Money became Saints regular goalkeeper and became a fans favourite for his part in the side's 1987 Scottish Cup win. He played in over 400 matches for the club and holds a record for playing in the most European games, eight in total. He is also their all-time top scoring goalkeeper with penalties in December 1992 against Cowdenbeath and Clydebank.

===International===
Widely considered one of St Mirren's best ever goalkeepers, he earned selection to several Scotland national team squads without ever earning a cap. He did play for the under-21s as an overage player, and was selected once by Scotland B in 1990, replacing Bryan Gunn in a goalless draw against Yugoslavia.

==Managerial career==
In the later years of his career, Money became player-assistant manager to Jimmy Bone at St Mirren before leaving the Paisley club to become a manager in his own right at Stranraer. In his time with Stranraer he led the Blues to the Scottish Challenge Cup in 1997 and the Scottish Football League Second Division title in 1998. After leaving Stranraer, in 1999, he joined his boyhood heroes, Ayr United, in a coaching capacity before replacing Gordon Dalziel as their manager in 2002. He left Somerset Park in 2004, briefly managing junior side Cumnock.

Money then joined Stenhousemuir as youth development director, where he gained a reputation of breeding young talent at the club. He replaced Des McKeown as manager in early November 2006. However, after a poor start to the 2007–08 season that culminated in a 7–0 thrashing from East Fife, he resigned.

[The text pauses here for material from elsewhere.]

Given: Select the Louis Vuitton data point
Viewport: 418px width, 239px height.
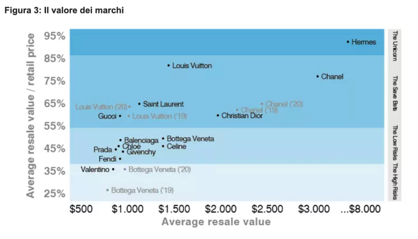Looking at the screenshot, I should [x=169, y=65].
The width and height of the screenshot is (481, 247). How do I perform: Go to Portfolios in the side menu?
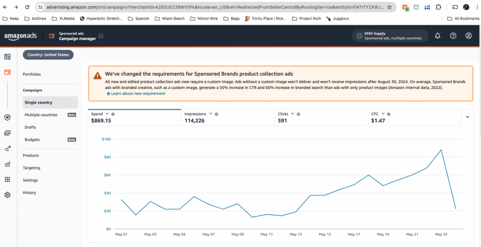pyautogui.click(x=32, y=74)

Money then returned to managing Cumnock of the Scottish Junior Football West Premier League. He replaced Mark Shanks, who had replaced him at Ayr United. On 10 March 2009, with Cumnock being in second bottom position in the league, Money agreed to leave Cumnock and was replaced by Stevie Farrell.

Money was inducted to the St Mirren Hall of Fame in 2004. As of summer 2009, he took up the role of SFYI Development and Monitoring Co-ordinator at the SFA.